Due pesi, due misure per chi affronta il dramma eutanasia
SE HAI UN NOME sei un paladino dei diritti civili e se non sei nessuno sei un delinquente. Di fronte a tanta confusione in tema di eutanasia è questa l’unica certezza che si ricava dagli ultimi fatti di cronaca. A Milano è finito in galera un pensionato perché la vita lo ha posto di fronte ad un terribile bivio. Rassegnarsi davanti alla sorella in coma o farla finita uccidendola. Il tentativo di eutanasia è fallito, perché mentre si apprestava a realizzare il proposito, è stato fermato dagli infermieri dell’ospedale di Garbagnate Milanese, dov’era ricoverata la donna. E lui è stato arrestato per tentato omicidio. Nelle stesse ore Antonio Di Ciesco, vedovo dell’indimenticata pornostar Moana Pozzi morta per un cancro nel fiore dei suoi anni, ha raccontato di aver ucciso la moglie nella notte del 15 settembre 1994 in una clinica di Lione.
Sia il pensionato che il vedovo della star hanno spiegato di aver agito spinti dall’amore e per mettere fine alla sofferenza dei loro cari. Solo che per quel motivo, con esito fra l’altro negativo, il pensionato è stato arrestato e l’altro, fra l’altro con esito positivo, non è stato finora nemmeno indagato e si appresta a vendere l’episodio dell’eutanasia procurata come il piatto forte di un suo libro di memorie, di imminente pubblicazione.
Tanto per sostenere le argomentazioni ricordiamo che lo stesso è accaduto a Mario Riccio, l’anestesista che sedò Piergiorgio Welby, l’uomo che era ammalato da quarant’anni di distrofia muscolare progressiva e che si rivolse al Presidente della Repubblica per chiedere un suo intervento in favore dell’eutanasia. Anche in quel caso, il medico, che consentì la fine della sofferenza del malato e che esaudì un’esplicita richiesta, non venne arrestato.

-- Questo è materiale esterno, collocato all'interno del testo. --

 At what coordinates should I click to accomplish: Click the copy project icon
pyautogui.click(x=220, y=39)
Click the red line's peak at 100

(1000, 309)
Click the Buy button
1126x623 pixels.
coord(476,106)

Appurato che scelte così drammatiche, che hanno a che fare con quel confine niente affatto definito che sta tra la vita e la morte, non si affrontano con le manette, ci aspettiamo che si indichino al più presto criteri convenzionali certi e definiti. Nel frattempo vorremmo che il trattamento giudiziario corrispondesse a principi di equità e di uguaglianza. Non di censo o di notorietà.